Luatua wants international eligibility rethink

Former All Black, Steven Luatua, said World Rugby’s international eligibility laws are in need of a rethink, and has indicated a return to the Blues in future.

The Samoan-New Zealander loose forward discussed a range of topics in an interview with Sky Sport NZ’s Breakdown programme from his home in Bristol, England.

With World Rugby’s Regulation 8 making news due to the body’s chairman Sir Bill Beaumont promising a review of the laws as part of his election campaign, Luatua said there certainly needs to be a discussion had for the betterment of the global game.

“I feel like it would definitely add to those little islands, giving them a little bit of joy in seeing some better players, different players play for their countries,” the 29-year-old said.

Luatua himself would certainly fit that description as a 15-cap All Black inactive on the international scene since he joined English club Bristol Bears in 2017.

Whether or not he can represent the Manu Samoa in time, he said he was keen to return to New Zealand at the end of his time with the Bears (with his current contract expiring in 2021).

"One of my goals was always to come back and play 100 games for the Blues – I think I'm 20 or 30-odd short so that's a couple seasons," Luatua said.

"If they'll take an old-timer, or someone off the bench, then I'd be happy to come and fill that role; locker-room banter, I'm there for it."

It’s far from a case of itchy feet for the 74-game Blues man though; he said the move to England has turned out exactly as he hoped.

"At the time when I was looking for new opportunities, it was either here or Japan,” Luatua said. 

“I leaned towards here because I still wanted to grow in my rugby and the game being different here I feel like I have.

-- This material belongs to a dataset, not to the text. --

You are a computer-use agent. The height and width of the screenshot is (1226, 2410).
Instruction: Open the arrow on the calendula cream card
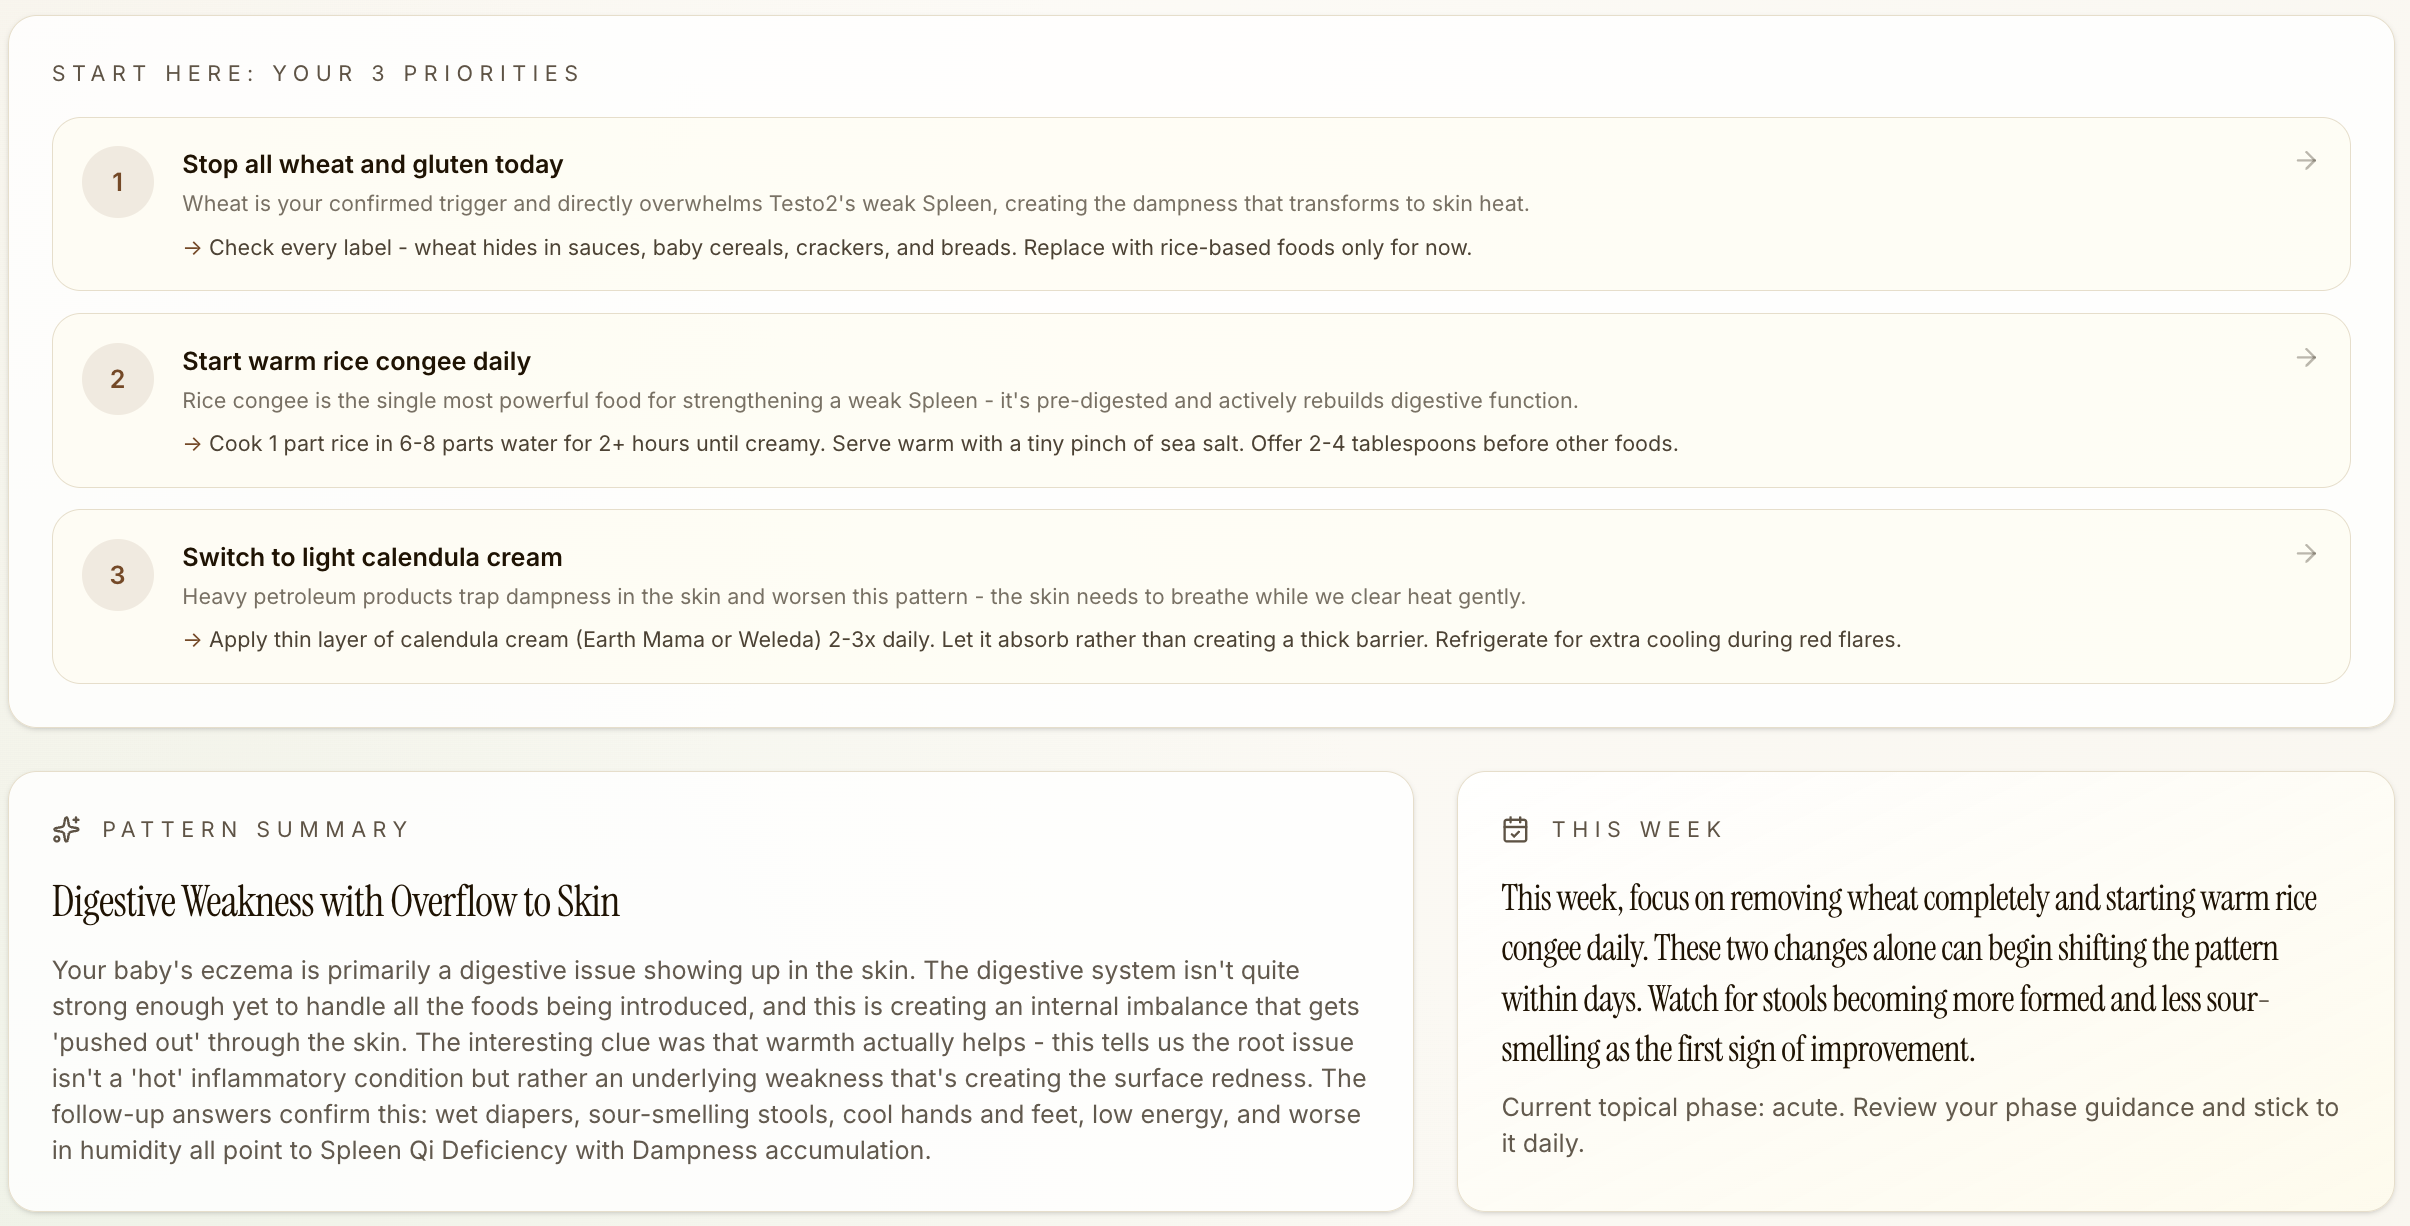2307,553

“In the three years that I’ve been here, I’ve definitely defended and been in a lot more mauls than my entire time in New Zealand.”

Luatua was captaining Bristol to third place in the 2019/20 Premiership Rugby season before the COVID-19 pandemic forced the suspension of play after 13 rounds.

Holding that position in the table would result in the club’s best season since 2006/07.

Exactly when play is able to resume remains unclear, and many English clubs are facing the prospect of bankruptcy with no revenues from ticket sales and broadcast rights coming in.

The Bears are in better shape than most to ride out the crisis thanks to billionaire owner Stephen Lansdown.

“There is stability [in the English club game], but I say that from a Bristol Bears perspective,” Luatua said.

“I know with other clubs, the relationship between players and what’s happened from the owner’s perspective isn’t as great.”